* INSTRUCTIONS TO FOLLOW: Using the entries below, show all lines with the string "agent".

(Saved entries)
● ● ● ●

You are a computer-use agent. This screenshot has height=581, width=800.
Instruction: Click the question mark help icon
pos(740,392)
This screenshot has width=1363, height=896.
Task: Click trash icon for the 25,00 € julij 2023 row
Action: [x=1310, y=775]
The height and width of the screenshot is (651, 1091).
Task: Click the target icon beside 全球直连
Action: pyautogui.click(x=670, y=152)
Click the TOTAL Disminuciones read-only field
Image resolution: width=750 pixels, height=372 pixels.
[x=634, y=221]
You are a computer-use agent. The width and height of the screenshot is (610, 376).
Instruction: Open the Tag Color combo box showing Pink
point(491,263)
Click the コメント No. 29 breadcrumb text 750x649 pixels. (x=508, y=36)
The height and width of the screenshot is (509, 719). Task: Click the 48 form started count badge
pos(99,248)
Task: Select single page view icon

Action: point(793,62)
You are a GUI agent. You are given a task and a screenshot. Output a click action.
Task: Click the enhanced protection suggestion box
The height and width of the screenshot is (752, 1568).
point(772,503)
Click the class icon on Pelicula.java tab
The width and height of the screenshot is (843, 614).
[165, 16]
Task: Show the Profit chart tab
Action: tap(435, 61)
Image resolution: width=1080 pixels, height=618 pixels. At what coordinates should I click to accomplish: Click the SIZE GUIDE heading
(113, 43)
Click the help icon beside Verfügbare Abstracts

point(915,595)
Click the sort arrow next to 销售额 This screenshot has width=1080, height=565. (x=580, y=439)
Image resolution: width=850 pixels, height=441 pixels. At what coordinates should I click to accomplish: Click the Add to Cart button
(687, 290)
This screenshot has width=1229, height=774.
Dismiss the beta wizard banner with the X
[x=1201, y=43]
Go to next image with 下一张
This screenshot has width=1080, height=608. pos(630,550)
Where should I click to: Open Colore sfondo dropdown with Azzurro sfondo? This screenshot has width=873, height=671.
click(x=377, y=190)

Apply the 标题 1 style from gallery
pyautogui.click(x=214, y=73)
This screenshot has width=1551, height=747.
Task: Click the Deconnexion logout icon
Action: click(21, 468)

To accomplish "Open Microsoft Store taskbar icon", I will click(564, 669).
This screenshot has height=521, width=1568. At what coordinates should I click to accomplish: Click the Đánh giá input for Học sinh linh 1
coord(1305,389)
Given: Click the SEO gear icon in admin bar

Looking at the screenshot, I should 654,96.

● ● ● ●

* EXPECTED ANSWER:
You are a computer-use agent. This screenshot has height=581, width=800.
You are a computer-use agent. The width and height of the screenshot is (610, 376).
You are a GUI agent. You are given a task and a screenshot. Output a click action.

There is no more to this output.